* [PAGE TEXT]
= = = =
Some ideas are so powerful and useful that once you understand them deeply, you start to see them everywhere. One of those ideas is the normal distribution.
Normal distributions, also known as bell curves or Gaussian functions look like this:
They have a fat lump in the middle and two “tails” that stretch off in either direction, getting smaller and smaller.
That these tails get smaller and smaller, however, is an understatement. Written out as a function, a normal curve trails off according to a decaying exponential, squared. If you recall the article on growth curves, this says that the tails get smaller not only by a little bit, but they get smaller even faster than exponential decay!
Why Do Normal Distributions Matter?
Normal distributions show up everywhere. Human height is (approximately) normal. Intelligence, as measured by IQ, is normal. Measurement errors tend to be normally distributed.
The question is why does this mathematical pattern show up so much.
The answer is that normal distributions come out of a process of averaging. A neat little idea from statistics known as the central limit theorem says that if you take any distribution you like (it doesn’t have to be normal) and pick groups of random elements from that distribution and then take their average and, voila, you get a normal distribution.
This is why normal distributions come up so often, not because there’s some mathematical conspiracy to make things follow a bell curve, but because this is the natural pattern that results whenever you are considering a process of averaging out many small effects.
Height is likely a good example of a normal distribution because it is caused by many different genes and environmental influences, each which have small effects on height that point in different directions. Add them all together and average them and you end up with something that looks normal.
= = = =
* [RECORDS SUPPLIED]

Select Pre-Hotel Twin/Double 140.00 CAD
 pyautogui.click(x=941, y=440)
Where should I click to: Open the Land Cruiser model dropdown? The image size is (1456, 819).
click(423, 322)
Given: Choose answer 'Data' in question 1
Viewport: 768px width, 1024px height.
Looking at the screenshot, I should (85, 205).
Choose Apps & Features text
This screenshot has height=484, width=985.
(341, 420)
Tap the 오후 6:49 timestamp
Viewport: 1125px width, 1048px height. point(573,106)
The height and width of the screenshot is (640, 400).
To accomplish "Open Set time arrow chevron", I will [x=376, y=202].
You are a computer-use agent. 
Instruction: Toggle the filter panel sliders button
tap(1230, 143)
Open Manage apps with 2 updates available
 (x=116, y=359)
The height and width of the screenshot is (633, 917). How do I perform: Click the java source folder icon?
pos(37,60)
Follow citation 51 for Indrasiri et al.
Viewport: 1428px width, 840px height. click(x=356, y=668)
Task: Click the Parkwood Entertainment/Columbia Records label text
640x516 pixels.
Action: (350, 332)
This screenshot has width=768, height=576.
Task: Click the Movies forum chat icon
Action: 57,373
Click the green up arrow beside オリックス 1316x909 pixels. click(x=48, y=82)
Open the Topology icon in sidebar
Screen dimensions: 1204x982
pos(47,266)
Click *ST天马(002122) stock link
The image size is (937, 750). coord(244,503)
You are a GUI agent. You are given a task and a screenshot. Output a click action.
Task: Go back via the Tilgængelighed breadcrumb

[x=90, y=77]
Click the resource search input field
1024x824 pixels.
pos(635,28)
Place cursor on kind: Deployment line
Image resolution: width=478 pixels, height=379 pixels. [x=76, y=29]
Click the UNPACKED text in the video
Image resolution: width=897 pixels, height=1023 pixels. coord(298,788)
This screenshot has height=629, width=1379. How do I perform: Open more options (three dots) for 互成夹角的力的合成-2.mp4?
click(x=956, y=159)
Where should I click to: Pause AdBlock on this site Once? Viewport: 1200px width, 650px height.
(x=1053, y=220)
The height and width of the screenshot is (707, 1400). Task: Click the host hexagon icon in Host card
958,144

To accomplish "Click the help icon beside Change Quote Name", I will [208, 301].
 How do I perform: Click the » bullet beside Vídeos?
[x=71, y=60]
= = = =
* [REQUIREMENT 1]
List every example that the text on normal distributions above gives of something that is normally distributed.
* [REQUIREMENT 2]
Answer the following from the text on normal distributions above.
(a) What two other names does it give for normal distributions?
(b) According to the central limit theorem as described, what results from averaging groups of random elements picked from any distribution?
(c) Why is height likely a good example of a normal distribution?

* [TASK RESPONSE 1]
Human height (approximately)
Intelligence, as measured by IQ
Measurement errors

* [TASK RESPONSE 2]
(a) Bell curves and Gaussian functions.
(b) A normal distribution.
(c) Height is caused by many different genes and environmental influences, each with small effects on height that point in different directions.